**PROBLEMS:**
A - In the book recap, how long have Sara and Perry been together?
B - Rewrite the paragraph of the book recap that begins "Back from the aside." more briefly, keeping its main facts.

**PROVIDED TEXT:**
⟨
A little aside here, Sara has an almost fiancé Perry, who’s back home in a little English village. They’ve been together for about four years and Sara attributes Perry’s unwillingness to propose to his overwhelming mother. Which is true. Perry’s mom is A Lot and a Boy Mom. Sara has tried to initiate sex with Perry in the past, but Perry insists they wait until they’re married.
Back from the aside. Sara wants to attend a masquerade ball at the gaming hell, but Derek says no, but his one lady friend says yes and helps Sara with outfit and hair stuff. At the ball, Derek, not knowing it’s Sara, takes her to a back room and they make out with the intention of more. Eventually he recognizes her, and he tells her to go home back to little English village. Sara does.
Perry greets her with a kiss and Sara is kind of like, your mom is overbearing we should get married. They get engaged, but his mother is still quite overbearing.
One of the sex workers Sara interviewed, Tabitha, visits Sara as she’s on the way home to her family. She tells her Derek had sex with her and he called her Sara the whole time. So, this is the part everyone thinks is cheating. The actual cheating is Sara kissing Derek while in a relationship with Perry.
Beth: Perry is an interesting character.I texted a group chat like a page where he literally like runs home to his mother after Derek threatens him. And I was like, this is so over the top.
I feel like it's kind of similar to the Countess, where it's like Perry is made to be like a mama's boy like, so he, like, has no spine like so opposite to like manly man, Derek, that we don't really sympathize with Perry at all, and we kind of like excuse the fact that Sara is actually like cheating on this on like her fiance, or almost fiance. They're not quite engaged when the cheating happens. But I mentioned, like he greets her with a kiss. And I think at one point or like, he suspects that Sarah had succumbed to advances, as he calls it, because she's so forward now. And he is angry that at the thought that she would be with someone else.
⟩
**DATA:**
⟨
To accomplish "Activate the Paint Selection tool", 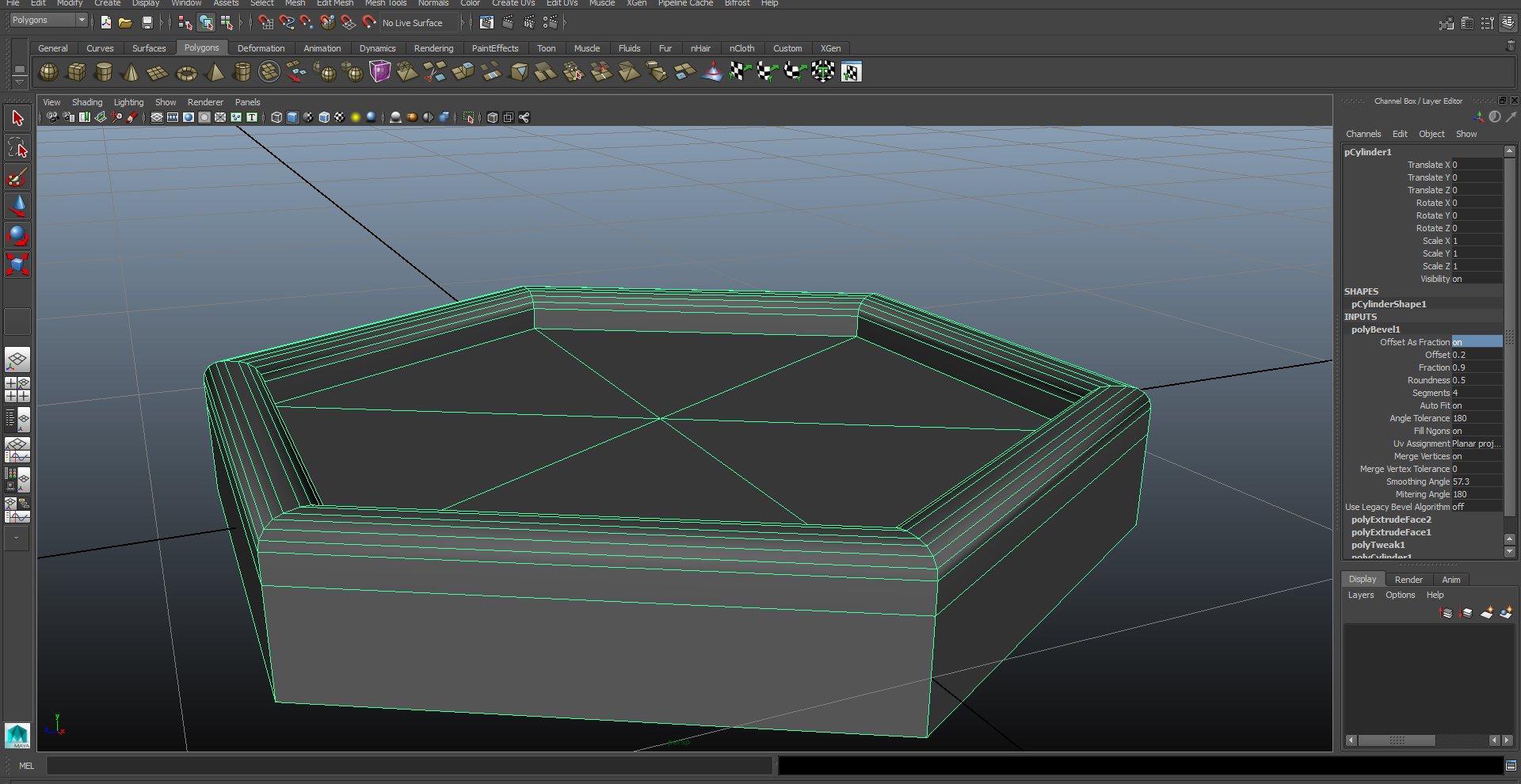I will click(17, 177).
⟩
**WORKED SOLUTIONS:**
A - About four years.

B - Derek refuses to let Sara attend a masquerade ball at the gaming hell, but one of his lady friends agrees and helps with her outfit and hair. At the ball, Derek doesn't know it's Sara and takes her to a back room, where they make out with the intention of more. Once he recognizes her, he tells her to go back home to her little English village, and she does.